Les visites de circonstances se font à l’occasion d’un mariage, d’un baptême, d’une nomination honorifique, d’un évènement heureux. Ce sont alors des visites de félicitations.

Les visites de digestion se font aux personnes chez qui on a été reçu à dîner ou en soirée, dans les huit jours qui suivent cette réception.

Les visites de noces sont celles que les jeunes mariés, au retour de leur voyage de noces, doivent faire à ceux qui leur ont envoyé un cadeau ; à ceux qui ont assisté à la bénédiction nuptiale, ou ont exprimé leurs regrets de ne pouvoir le faire. Le mari seul doit la visite aux messieurs célibataires.

Une personne s’occupant d’œuvres de bienfaisance est dans la nécessité de faire de nombreuses visites dans l’intérêt de l’œuvre patronnée ; elle a besoin du concours généreux et dévoué de ses amis et connaissances. Ces visites s’appellent visites de sollicitations.

Quand le malheur frappe nos parents ou nos amis, les visites que nous leur devons, en ces occasions, se nomment visites de sympathie ou de condoléances ; elles doivent se faire dans la première quinzaine qui suit le triste évènement.

Chaque visite exige une tenue irréprochable et conforme à la circonstance qui la motive ; la physionomie doit également se trouver en rapport avec le but de la visite. Il faut savoir se réjouir avec ceux qui sont dans la joie, et pleurer avec ceux qui pleurent. On dit, assez souvent : « Si vous êtes dans l’abondance et dans la joie, dix amis se trouveront à vos côtés pour partager ; mais, si vous pleurez… vous pleurez tout seul !… » Qu’aucun des nôtres, parent ou ami, ne puisse, par notre manque de sympathie, affirmer la vérité de ces paroles.

▸ QUESTIONS SUR L'EXTRAIT
(a) Répondez d'après l'extrait sur les visites :
(i) Dans quel délai faut-il faire les visites de digestion ?
(ii) Qui doit seul la visite de noces aux messieurs célibataires ?
(iii) Comment s'appellent les visites faites dans l'intérêt d'une œuvre de bienfaisance ?
(b) Dans l'extrait sur les visites, recopiez le passage qui commence à « Chaque visite exige » et va jusqu'à « de ces paroles. », en remplaçant « tenue » par « mise ».
(c) Présentez sous forme de liste le paragraphe de l'extrait sur les visites qui commence par « Les visites de noces sont celles », en gardant ses faits principaux.

▸ EXTRAIT DES DONNÉES

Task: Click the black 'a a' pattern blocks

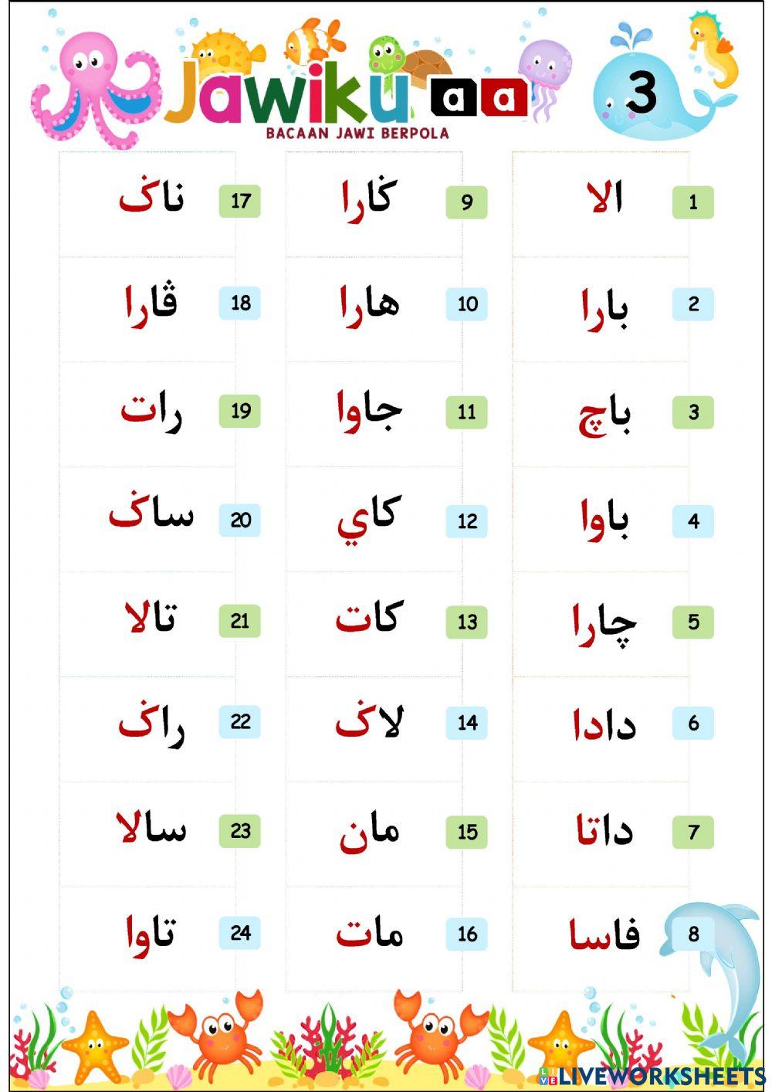Action: tap(479, 98)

▸ RÉPONSES CORRIGÉES
(a)
(i) Dans les huit jours qui suivent la réception.
(ii) Le mari.
(iii) Des visites de sollicitations.

(b)
Chaque visite exige une mise irréprochable et conforme à la circonstance qui la motive ; la physionomie doit également se trouver en rapport avec le but de la visite. Il faut savoir se réjouir avec ceux qui sont dans la joie, et pleurer avec ceux qui pleurent. On dit, assez souvent : « Si vous êtes dans l’abondance et dans la joie, dix amis se trouveront à vos côtés pour partager ; mais, si vous pleurez… vous pleurez tout seul !… » Qu’aucun des nôtres, parent ou ami, ne puisse, par notre manque de sympathie, affirmer la vérité de ces paroles.

(c)
Visites de noces :
- faites par les jeunes mariés au retour de leur voyage de noces ;
- dues à ceux qui leur ont envoyé un cadeau ;
- dues à ceux qui ont assisté à la bénédiction nuptiale ou ont exprimé leurs regrets de ne pouvoir le faire ;
- dues aux messieurs célibataires par le mari seul.